Aujourd’hui, près de 50 ans plus tard, on pourrait se demander de la même manière si un petit pouce bleu est à même de provoquer un tsunami dans notre écosystème médiatique.
Le pouce bleu possède a priori la même innocuité qu’un papillon. Qui pourrait imaginer une seule seconde qu’il puisse faire le moindre mal ? Il est gratuit. Il ne connaît aucune pénurie. Il est commode et compréhensible de tous. De forme arrondie, bleu – du coloris de l’universalité comme le pigment du ciel sous toutes les latitudes, ou de la paix, comme les casques bleus de l’Onu – il est la bienveillance même. Bref, il a tout pour plaire.
C’est le fameux “like” que l’on peut traduire par “j’aime”, “j’approuve” ou “je soutiens”. Lointain aïeul du pouce levé des Romains censé accorder la vie sauve aux gladiateurs – en réalité, une reconstruction historique du 19e siècle – ou des aviateurs américains lors de la Seconde Guerre mondiale (le thumbs-up), il nous est tellement familier qu’on a l’impression qu’il a toujours fait partie de notre quotidien numérique.

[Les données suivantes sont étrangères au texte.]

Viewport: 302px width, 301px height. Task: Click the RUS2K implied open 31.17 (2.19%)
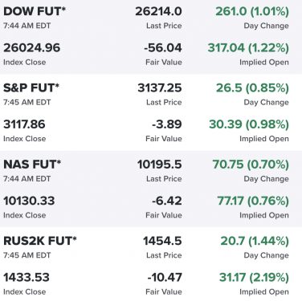[254, 278]
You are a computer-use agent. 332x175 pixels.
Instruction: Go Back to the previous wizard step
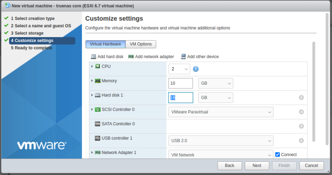229,165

Or, il n’est apparu qu’en 2009, il y a seulement 11 ans, à l’initiative de Facebook après deux ans de valse-hésitation et presque en catimini. Mais il a bouleversé notre paysage numérique. Déjà, en déclenchant un raz-de-marée d’abonnements sur Facebook qui, jusque-là, stagnait dans un destin pépère à la MySpace. Le coup de pouce du like a fait exploser tous les compteurs de la firme de Menlo Park. Il a boosté le réseau social tout en le faisant basculer dans ce que l’on a appelé le “moment Frankenstein” de Zuckerberg, quand la créature échappe à son créateur en devenant une machine aux effets incontrôlables.

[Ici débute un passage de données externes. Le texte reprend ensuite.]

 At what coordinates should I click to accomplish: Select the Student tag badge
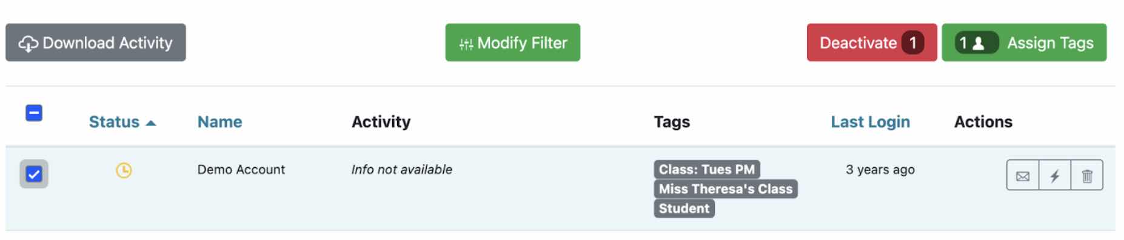click(x=684, y=208)
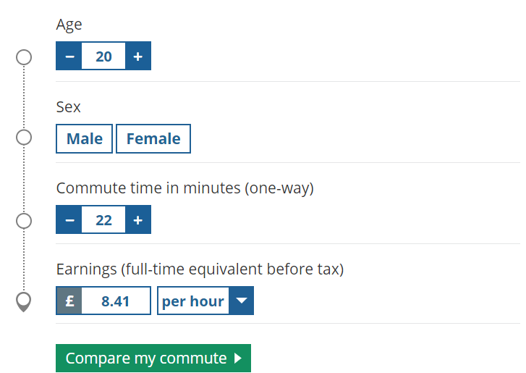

Le like est l’idiome universel, l’espéranto de notre désunion : il est notre plus petit commun diviseur.
Car le like, l’adjuvant miracle du Dr Zuckerberg qui a fait sa fortune puis celle d’autres réseaux sociaux ou applications qui l’ont adopté, a aussi ouvert la boîte de Pandore d’effets indésirables dont on mesure aujourd’hui toujours plus la nocivité. Un effet de surpondération au détriment d’autres dans un cercle vicieux qui veut que plus une information est likée, plus l’information devient visible ; et plus elle est visible, plus elle est likée. Un effet d’addiction par les shoots de dopamine que le pouce génère via les notifications en nous rendant dépendant 24 heures sur 24 et sept jours sur sept. Un effet de conformité sociale car le like, par les affinités qu’il engendre, accroît la dynamique grégaire des réseaux sociaux. Un effet de polarisation car le like, en rendant tout passionnel, engendre des mouvements effrénés d’indignation, de contre-indignation et de replis identitaires. Enfin, un effet de “bulle de filtre” puisque l’algorithme, façonné par nos likes, nous propose ce que l’on aime déjà, renforçant ainsi nos oeillères et cimentant nos convictions.

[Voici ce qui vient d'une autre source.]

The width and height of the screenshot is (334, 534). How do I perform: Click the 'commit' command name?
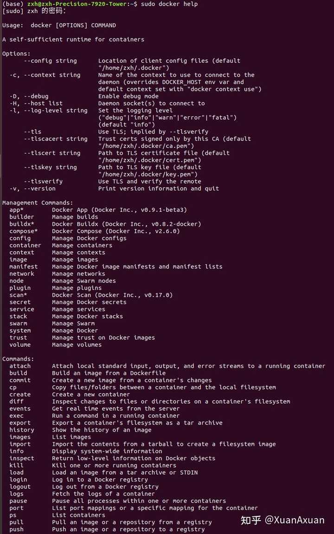point(20,380)
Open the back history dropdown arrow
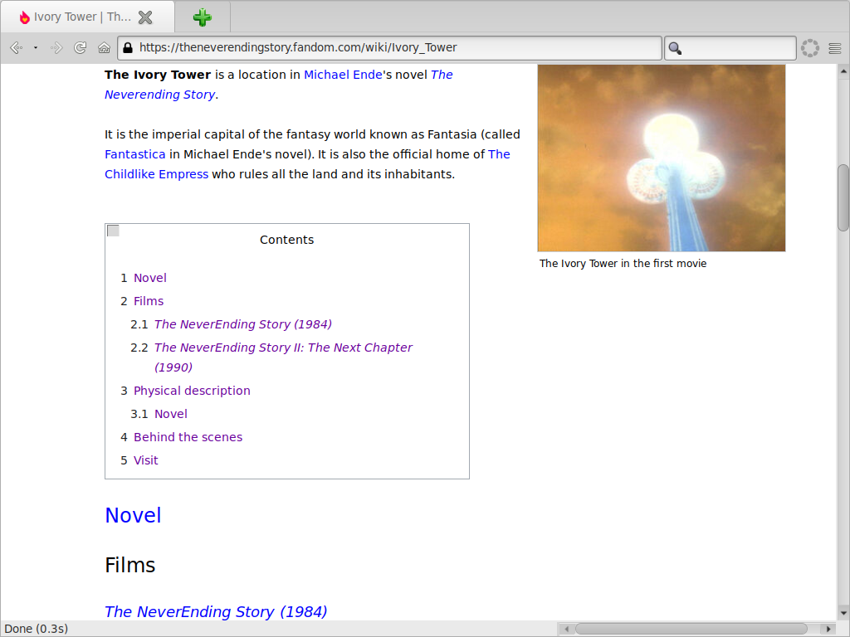 [x=36, y=48]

Le gentil petit like serait-il coupable de tous nos déboires ? Pas seulement lui, évidemment. Il faut plutôt l’imaginer comme le sel dans une recette culinaire jouant un rôle d’exhausteur : il possède la vertu de rendre notre tribalisme toujours plus tribal et notre narcissisme toujours plus narcissique. Car il fait remonter notre goût inné pour notre identité comme unique horizon, atomisant ainsi toute possibilité d’une vision commune. Le like est l’idiome universel, l’espéranto de notre désunion : il est notre plus petit commun diviseur.